Darius underestimated the strength of Alexandros' army so much that his strategy was erratic. Darius pursued from Issus in the direction of the "Pillar of Jonah" into the isthmus and realized his own danger. At that time, it was fatal not to hold the Gate that the enemy might face. It is a pre-army problem to hear from a farmer that the enemy is coming. [218] More fatally, perhaps the greatest failure was the mismanagement of the Persian cavalry, the main force of Darius' army, overwhelmingly superior in numbers and loyal to Darius. Darius insisted on using the Pinarus River as a defensive line, neglecting to take up positions to the north, where more space would be available. As a result, Darius' cavalry were repulsed with heavy casualties as the narrow breakthrough was blocked by the Thessalian cavalry. However, it must be thought that even if Darius had staked the fate of the empire in a single decisive battle with the Baktrian cavalry, the strongest of the Persian army, and the Indian war elephants, he would not have been able to win against Alexandros.

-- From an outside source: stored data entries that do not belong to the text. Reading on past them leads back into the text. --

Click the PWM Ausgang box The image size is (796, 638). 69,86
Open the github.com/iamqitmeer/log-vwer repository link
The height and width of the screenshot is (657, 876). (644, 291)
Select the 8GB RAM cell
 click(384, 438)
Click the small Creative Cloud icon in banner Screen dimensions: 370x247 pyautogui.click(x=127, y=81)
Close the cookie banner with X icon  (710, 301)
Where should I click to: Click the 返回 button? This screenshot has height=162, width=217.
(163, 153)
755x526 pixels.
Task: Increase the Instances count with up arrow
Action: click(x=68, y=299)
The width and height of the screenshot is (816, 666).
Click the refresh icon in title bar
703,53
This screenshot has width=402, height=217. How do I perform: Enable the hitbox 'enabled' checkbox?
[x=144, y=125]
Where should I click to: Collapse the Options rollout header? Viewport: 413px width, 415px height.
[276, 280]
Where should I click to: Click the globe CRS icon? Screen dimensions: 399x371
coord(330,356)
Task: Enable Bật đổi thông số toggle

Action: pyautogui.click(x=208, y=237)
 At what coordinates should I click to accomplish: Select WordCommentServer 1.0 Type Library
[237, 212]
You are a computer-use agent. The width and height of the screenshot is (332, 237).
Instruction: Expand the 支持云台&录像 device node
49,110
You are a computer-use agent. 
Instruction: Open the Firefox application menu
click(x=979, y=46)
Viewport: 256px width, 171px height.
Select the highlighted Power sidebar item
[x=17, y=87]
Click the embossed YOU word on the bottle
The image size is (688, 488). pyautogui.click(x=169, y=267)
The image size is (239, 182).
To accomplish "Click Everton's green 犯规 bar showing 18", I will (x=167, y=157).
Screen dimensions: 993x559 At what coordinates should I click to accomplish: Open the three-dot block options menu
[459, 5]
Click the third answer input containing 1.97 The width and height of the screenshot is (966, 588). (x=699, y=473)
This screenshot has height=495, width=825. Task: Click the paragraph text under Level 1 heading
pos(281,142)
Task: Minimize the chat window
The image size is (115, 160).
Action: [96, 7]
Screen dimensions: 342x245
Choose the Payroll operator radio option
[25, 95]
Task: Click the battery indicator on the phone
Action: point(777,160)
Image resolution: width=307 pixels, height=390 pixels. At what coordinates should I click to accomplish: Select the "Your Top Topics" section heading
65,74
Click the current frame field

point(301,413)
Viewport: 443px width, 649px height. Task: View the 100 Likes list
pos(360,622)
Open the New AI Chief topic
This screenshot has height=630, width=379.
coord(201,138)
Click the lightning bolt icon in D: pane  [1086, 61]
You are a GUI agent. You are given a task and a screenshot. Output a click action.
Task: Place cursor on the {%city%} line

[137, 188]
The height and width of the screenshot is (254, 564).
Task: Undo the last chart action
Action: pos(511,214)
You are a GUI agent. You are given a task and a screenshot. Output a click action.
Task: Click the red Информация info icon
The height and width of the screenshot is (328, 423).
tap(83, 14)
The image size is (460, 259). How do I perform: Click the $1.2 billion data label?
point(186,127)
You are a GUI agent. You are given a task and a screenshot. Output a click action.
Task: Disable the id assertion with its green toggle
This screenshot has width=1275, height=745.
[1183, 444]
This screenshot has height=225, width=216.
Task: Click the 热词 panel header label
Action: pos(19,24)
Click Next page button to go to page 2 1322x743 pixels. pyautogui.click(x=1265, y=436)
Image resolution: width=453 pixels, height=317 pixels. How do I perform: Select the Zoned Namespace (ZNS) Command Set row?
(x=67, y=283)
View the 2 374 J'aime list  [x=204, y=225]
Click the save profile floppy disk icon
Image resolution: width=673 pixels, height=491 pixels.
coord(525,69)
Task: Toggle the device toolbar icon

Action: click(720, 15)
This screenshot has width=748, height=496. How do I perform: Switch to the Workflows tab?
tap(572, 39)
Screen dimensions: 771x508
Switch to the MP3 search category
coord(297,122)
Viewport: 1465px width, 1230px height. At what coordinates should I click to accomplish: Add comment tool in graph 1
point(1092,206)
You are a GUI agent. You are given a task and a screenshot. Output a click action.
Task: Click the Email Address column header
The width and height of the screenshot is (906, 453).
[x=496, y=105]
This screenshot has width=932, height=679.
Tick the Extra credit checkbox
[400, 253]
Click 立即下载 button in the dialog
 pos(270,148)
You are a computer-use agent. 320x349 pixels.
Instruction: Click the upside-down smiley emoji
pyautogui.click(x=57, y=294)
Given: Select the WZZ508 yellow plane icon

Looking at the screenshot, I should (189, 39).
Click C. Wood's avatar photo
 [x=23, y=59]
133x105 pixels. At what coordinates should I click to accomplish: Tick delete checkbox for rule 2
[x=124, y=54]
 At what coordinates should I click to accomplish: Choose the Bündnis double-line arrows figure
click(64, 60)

Alexandros' army had two things that Darius' army did not.
(1) One is the general advantage.
A commander's rank and courage in battle are inversely proportional, and the courage of a commander-in-chief is said to be rare since ancient times. [219]
In the Alexandros army, the name of the unit commander was visible in the small number of casualties, and a culture was fostered that respects death in battle as an honor. In particular, there are many anecdotes about the bravery of Alexandros, who led the army, and the number of injuries he suffered during the eastern expedition was more than that of ordinary soldiers. [220]

(2) The other is the soldier advantage.
There are two things that build a soldier's mental strength against the enemy. That is to say, the army has experienced many battles and victories, and has experienced extreme hardships on several occasions. [221]
The Macedonians in the army of Alexandros were far more brave and stalwart warrior than the Persians.

After comparing and verifying the valuable documents left by ancient historians, I found one thing about the Battle of Issus. The conclusion is that the battle of Issus was a decisive battle of Heaven and Earth. Until now, I had assumed that the large-scale battle of Gaugamela, which was set in the plains, would fall under this category because the number of participating troops was larger than that of the battle of Issus, but that was not the case. The Battle of Issus was the battle that fully demonstrated Alexandros' genius.